• [Job] Which lines in the material below contain the word "particular"? List each of them in full.

--- BEGIN Dataset records ---

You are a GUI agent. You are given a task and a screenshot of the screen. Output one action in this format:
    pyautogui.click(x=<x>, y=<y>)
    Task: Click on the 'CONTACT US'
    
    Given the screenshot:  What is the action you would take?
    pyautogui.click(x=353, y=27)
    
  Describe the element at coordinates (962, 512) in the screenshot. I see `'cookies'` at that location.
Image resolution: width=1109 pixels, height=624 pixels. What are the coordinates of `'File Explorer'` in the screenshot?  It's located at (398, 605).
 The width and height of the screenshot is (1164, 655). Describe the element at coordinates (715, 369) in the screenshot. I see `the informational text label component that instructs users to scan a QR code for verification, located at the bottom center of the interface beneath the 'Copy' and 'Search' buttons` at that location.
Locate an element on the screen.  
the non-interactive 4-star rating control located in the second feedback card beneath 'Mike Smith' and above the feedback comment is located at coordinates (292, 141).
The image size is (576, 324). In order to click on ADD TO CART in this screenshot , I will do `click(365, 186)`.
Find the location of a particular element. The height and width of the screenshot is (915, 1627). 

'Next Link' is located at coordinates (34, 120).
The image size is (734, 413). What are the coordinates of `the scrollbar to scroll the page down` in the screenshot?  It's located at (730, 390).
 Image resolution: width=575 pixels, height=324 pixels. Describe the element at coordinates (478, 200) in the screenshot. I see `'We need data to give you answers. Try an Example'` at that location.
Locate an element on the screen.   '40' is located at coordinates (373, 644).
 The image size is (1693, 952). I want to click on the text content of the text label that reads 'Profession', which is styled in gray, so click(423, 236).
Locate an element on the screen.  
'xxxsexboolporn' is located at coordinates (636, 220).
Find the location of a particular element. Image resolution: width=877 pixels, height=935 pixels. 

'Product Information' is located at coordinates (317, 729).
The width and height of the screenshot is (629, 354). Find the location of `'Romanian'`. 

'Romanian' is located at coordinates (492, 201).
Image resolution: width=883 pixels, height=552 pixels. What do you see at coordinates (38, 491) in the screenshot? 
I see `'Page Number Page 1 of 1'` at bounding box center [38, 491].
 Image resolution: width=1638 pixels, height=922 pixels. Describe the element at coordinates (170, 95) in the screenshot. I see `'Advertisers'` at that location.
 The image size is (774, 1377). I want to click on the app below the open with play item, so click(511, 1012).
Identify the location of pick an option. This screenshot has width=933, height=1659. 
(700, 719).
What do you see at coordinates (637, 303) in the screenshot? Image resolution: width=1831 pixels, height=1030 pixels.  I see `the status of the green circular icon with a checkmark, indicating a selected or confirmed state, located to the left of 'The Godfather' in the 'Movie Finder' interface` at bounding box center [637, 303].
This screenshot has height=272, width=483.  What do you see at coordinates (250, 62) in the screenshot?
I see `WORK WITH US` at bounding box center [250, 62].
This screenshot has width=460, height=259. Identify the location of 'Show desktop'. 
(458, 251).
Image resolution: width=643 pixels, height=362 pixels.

--- END Dataset records ---

• [Full response]
Find the location of a particular element. The height and width of the screenshot is (915, 1627). 
Find the location of a particular element. Image resolution: width=877 pixels, height=935 pixels. 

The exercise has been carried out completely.